Principle:Online ml River Online Model Selection
| Knowledge Sources | Domains | Last Updated |
|---|---|---|
| Machine Learning Multi-Armed Bandits | Online_Learning, Model_Selection, Hyperparameter_Tuning | 2026-02-08 18:00 GMT |
Overview
Online model selection is the problem of choosing the best model or hyperparameter configuration from a set of candidates during streaming learning, where performance must be evaluated incrementally and the best candidate may change over time. Key approaches include bandit-based selection, greedy evaluation, and successive halving.
Description
In batch machine learning, model selection and hyperparameter tuning are typically performed via cross-validation over the full dataset. In online learning, the data arrives as a stream, and the model must be used and evaluated concurrently. Online model selection methods must balance the exploration-exploitation trade-off: exploring different candidate models to estimate their performance while exploiting the currently best-performing model for predictions.
Key approaches include:
Bandit-based selection: Frames model selection as a multi-armed bandit problem. Each candidate model is an "arm" that yields a reward (metric score) when pulled. Bandit algorithms like Upper Confidence Bound (UCB) or Epsilon-Greedy balance exploration (trying underexplored models) with exploitation (using the best-performing model). This provides theoretical regret guarantees.

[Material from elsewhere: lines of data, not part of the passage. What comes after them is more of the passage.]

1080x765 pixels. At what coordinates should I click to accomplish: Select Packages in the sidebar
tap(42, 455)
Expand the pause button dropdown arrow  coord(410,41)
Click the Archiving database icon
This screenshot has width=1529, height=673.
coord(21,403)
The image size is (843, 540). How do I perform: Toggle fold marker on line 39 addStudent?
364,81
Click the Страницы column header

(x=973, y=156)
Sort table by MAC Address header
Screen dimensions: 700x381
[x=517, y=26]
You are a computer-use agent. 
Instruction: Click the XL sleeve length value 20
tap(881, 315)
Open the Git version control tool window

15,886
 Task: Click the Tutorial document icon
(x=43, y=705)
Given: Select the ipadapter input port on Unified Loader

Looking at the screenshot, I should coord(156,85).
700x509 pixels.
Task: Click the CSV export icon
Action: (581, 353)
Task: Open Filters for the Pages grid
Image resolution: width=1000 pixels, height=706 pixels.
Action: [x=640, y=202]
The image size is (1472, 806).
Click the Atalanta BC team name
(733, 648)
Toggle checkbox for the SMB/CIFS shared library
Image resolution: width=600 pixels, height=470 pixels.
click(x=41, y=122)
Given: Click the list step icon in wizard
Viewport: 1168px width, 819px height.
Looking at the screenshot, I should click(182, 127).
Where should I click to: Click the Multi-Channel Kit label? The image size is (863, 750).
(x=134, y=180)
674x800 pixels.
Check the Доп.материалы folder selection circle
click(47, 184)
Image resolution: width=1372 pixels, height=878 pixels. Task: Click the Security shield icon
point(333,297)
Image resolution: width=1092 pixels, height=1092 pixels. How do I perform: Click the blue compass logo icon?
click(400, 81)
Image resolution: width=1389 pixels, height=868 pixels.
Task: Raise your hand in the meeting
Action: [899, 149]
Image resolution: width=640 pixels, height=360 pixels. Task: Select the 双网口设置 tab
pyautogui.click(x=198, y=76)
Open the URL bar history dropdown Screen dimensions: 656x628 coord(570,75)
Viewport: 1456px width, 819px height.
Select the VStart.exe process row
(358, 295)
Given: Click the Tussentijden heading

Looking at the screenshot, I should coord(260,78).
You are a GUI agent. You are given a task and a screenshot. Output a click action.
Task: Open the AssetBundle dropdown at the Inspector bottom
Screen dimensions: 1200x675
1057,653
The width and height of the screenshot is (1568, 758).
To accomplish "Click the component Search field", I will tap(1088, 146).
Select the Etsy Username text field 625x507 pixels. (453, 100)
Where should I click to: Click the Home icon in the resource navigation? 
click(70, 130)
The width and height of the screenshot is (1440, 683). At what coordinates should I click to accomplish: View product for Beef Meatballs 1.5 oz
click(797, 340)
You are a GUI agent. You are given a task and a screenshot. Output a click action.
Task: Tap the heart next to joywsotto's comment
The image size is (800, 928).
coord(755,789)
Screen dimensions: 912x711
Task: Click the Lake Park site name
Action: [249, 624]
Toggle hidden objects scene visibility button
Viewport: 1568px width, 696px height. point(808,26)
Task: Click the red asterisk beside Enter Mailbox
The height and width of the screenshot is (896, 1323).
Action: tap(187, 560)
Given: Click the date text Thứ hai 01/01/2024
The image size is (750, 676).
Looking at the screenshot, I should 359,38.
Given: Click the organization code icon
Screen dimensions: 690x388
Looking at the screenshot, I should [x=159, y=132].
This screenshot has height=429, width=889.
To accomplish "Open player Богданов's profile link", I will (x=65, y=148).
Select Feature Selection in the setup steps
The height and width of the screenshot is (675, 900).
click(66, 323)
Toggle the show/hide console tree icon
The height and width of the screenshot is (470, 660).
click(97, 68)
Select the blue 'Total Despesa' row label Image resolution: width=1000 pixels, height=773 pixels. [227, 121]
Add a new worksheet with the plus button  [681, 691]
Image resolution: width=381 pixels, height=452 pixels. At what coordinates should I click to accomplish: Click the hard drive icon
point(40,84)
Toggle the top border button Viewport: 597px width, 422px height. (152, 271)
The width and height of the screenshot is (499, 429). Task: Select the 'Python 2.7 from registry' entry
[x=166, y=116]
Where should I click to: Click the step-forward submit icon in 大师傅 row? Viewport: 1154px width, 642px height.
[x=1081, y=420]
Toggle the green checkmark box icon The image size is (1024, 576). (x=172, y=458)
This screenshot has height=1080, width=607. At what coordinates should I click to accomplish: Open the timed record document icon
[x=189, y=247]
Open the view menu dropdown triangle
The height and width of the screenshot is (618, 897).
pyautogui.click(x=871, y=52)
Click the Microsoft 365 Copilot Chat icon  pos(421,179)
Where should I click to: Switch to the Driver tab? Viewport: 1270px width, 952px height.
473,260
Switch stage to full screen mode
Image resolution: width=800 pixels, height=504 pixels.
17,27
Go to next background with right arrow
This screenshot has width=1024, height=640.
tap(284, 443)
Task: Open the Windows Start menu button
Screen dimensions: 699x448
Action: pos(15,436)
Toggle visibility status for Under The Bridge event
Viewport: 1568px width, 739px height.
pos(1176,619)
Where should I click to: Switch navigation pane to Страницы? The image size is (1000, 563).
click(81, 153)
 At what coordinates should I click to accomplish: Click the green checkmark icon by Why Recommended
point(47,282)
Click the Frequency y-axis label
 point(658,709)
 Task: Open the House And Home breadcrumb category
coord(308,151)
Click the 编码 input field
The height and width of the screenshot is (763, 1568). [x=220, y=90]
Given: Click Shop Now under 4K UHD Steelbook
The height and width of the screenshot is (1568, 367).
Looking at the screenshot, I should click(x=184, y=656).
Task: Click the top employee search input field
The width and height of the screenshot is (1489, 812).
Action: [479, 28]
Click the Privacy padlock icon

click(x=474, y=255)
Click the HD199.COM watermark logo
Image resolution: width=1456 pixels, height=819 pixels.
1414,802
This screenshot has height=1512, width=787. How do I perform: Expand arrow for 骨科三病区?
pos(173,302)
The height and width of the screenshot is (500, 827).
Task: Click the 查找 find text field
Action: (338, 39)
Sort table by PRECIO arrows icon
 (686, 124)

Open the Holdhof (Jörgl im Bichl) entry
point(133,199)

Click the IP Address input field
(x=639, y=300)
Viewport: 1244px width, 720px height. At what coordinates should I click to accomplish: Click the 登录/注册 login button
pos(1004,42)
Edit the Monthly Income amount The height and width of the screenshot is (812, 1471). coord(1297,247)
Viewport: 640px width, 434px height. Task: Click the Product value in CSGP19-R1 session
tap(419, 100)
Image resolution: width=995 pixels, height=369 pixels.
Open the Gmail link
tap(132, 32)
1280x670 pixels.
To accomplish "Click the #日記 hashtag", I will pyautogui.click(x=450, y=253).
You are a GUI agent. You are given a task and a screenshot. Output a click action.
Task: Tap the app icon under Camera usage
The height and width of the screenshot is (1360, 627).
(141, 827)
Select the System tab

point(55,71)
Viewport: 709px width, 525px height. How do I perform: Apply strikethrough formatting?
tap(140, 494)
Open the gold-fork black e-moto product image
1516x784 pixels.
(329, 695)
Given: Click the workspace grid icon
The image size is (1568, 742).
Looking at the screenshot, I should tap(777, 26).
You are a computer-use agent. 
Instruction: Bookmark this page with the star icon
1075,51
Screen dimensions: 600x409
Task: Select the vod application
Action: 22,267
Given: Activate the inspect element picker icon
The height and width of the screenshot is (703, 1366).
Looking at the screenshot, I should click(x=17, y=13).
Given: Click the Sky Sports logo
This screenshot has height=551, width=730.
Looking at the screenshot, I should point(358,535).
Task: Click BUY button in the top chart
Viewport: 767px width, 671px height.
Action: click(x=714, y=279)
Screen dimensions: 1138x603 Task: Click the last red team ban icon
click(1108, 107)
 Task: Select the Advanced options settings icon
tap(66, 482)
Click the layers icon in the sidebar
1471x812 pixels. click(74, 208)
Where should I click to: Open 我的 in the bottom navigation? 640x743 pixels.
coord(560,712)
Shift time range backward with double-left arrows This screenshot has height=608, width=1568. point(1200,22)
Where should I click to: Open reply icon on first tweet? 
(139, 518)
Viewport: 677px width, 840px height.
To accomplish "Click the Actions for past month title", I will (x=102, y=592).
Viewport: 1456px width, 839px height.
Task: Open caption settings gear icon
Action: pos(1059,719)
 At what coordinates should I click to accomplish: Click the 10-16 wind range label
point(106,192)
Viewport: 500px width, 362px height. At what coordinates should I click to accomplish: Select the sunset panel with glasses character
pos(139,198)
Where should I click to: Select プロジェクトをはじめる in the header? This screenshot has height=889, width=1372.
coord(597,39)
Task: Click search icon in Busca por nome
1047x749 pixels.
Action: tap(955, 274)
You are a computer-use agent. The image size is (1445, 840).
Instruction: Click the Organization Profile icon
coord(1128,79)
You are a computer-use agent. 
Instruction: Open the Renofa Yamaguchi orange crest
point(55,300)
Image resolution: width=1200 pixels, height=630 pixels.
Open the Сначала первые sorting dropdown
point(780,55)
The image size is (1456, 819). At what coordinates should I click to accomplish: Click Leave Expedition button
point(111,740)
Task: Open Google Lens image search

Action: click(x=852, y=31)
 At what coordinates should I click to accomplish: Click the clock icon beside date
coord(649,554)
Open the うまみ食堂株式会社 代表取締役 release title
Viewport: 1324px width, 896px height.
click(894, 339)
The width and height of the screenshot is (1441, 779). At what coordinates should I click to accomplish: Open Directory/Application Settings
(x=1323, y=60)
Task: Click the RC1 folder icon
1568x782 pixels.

Greedy selection: A simpler strategy that always uses the currently best-performing model for prediction. All candidate models are trained on every observation, but only the one with the best cumulative metric is used for predictions. This maximizes exploitation but may be slow to detect when a previously poor model becomes the best due to concept drift.
Successive halving: An efficient resource allocation strategy inspired by the Hyperband algorithm. Starting with many candidate models, it periodically eliminates the worst-performing half (or fraction), concentrating computational resources on the most promising candidates. In the online setting, "resources" are training observations rather than epochs.
Base infrastructure: Online model selection requires a common framework for wrapping candidate models, tracking their individual metrics, and switching between them for prediction. This includes maintaining separate copies of the metric for each candidate and managing the lifecycle of candidate models.
Usage
Use online model selection when:
- You have multiple candidate models or hyperparameter configurations and want to identify the best one during streaming learning.
- You need to adapt model choice over time in response to changing data distributions.
- You want theoretical guarantees on the regret of your model selection strategy.
- You want to efficiently allocate computational resources among many candidates.
Theoretical Basis
Multi-Armed Bandit Formulation
K candidate models (arms): m_1, ..., m_K
At each time step t:
1. Select model m_i according to bandit policy
2. Use m_i to predict on instance x_t
3. Observe reward r_t (e.g., 1 if correct, 0 if incorrect)
4. Update bandit statistics for m_i
5. Train ALL models on (x_t, y_t)
UCB policy:
Select m_i = argmax_i [ mean_reward_i + c * sqrt(log(t) / n_i) ]
where n_i = number of times m_i has been selected
and c = exploration parameter
The UCB bound ensures that the cumulative regret (loss from not always using the best model) grows at most O(sqrt(KT log T)) over T time steps.
Greedy Selection
At each time step t:
1. best_model = argmax_i metric_i.get()
2. Use best_model to predict on x_t
3. For all models m_i:
y_pred_i = m_i.predict(x_t)
metric_i.update(y_t, y_pred_i)
m_i.learn(x_t, y_t)
Successive Halving
Initialize: S_0 = all K candidate models
budget B per round
For round r = 0, 1, 2, ...:
n_r = |S_r| (number of surviving models)
Allocate B / n_r observations to each model in S_r
Evaluate all models in S_r
S_{r+1} = top half of S_r by performance
Stop when |S_r| = 1
Successive halving reduces the total computation from O(KB) (evaluating all models on all data) to O(B log K), a significant efficiency gain when K is large.